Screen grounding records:
*****

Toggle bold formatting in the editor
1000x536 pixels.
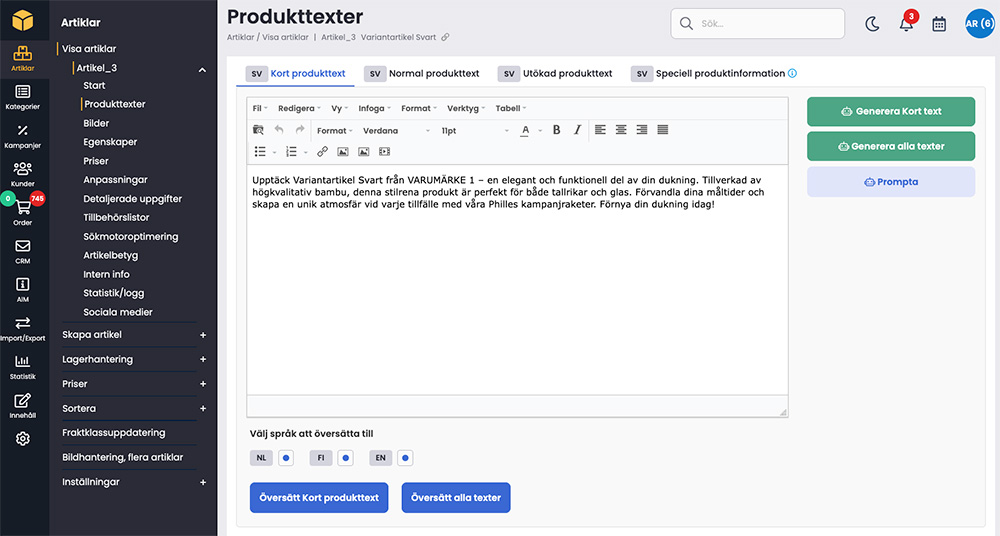click(x=556, y=130)
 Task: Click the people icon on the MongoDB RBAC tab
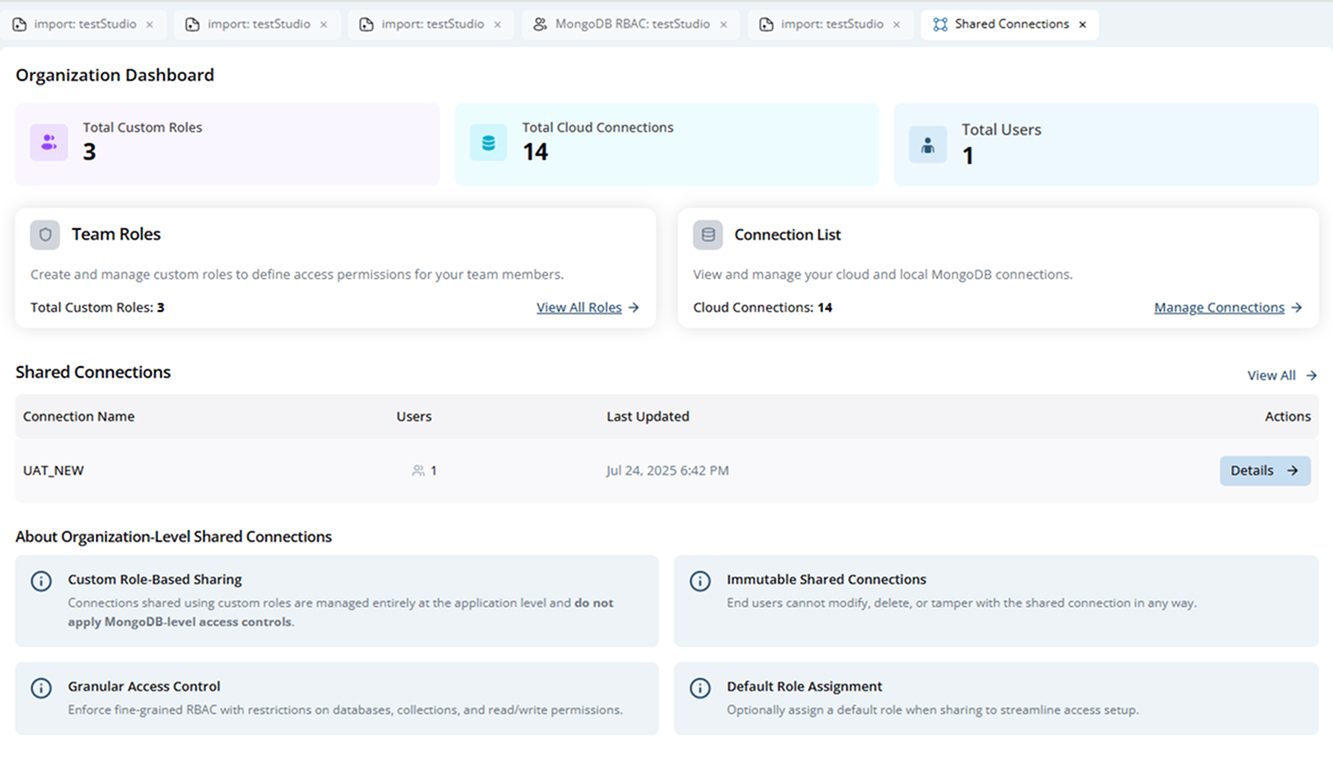pyautogui.click(x=540, y=22)
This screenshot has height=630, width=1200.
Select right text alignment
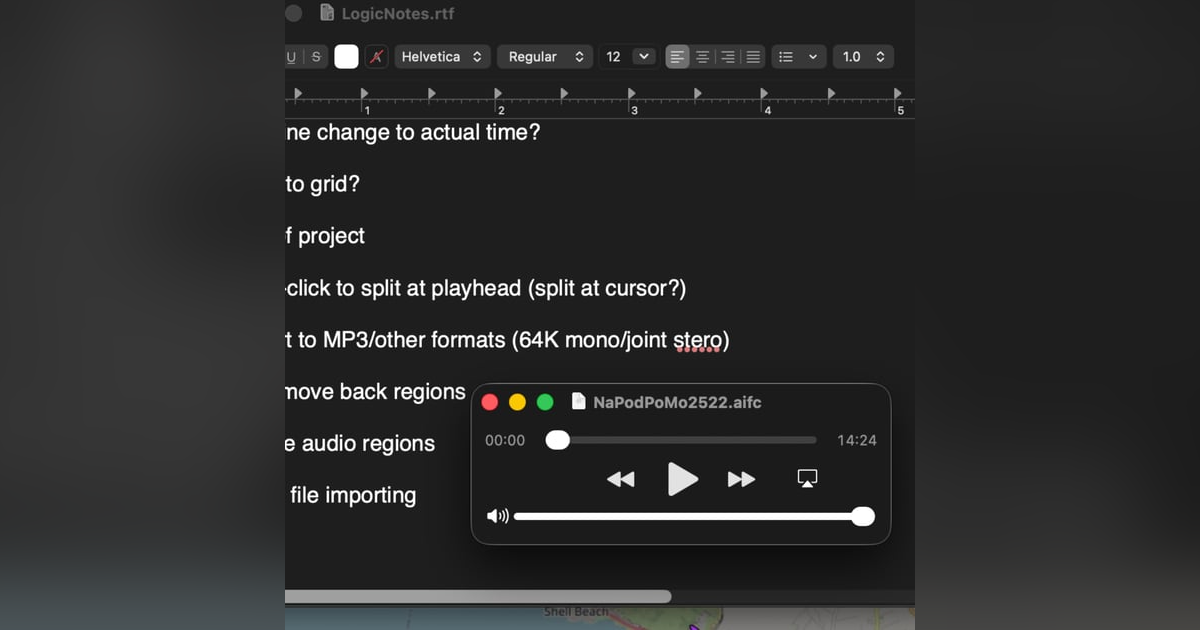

*****

AIM: Reproduce the text of all the records above verbatim, omitting the pictures.

FINAL RESULT:
Toggle bold formatting in the editor
1000x536 pixels.
click(x=556, y=130)
 Task: Click the people icon on the MongoDB RBAC tab
pyautogui.click(x=540, y=22)
This screenshot has height=630, width=1200.
Select right text alignment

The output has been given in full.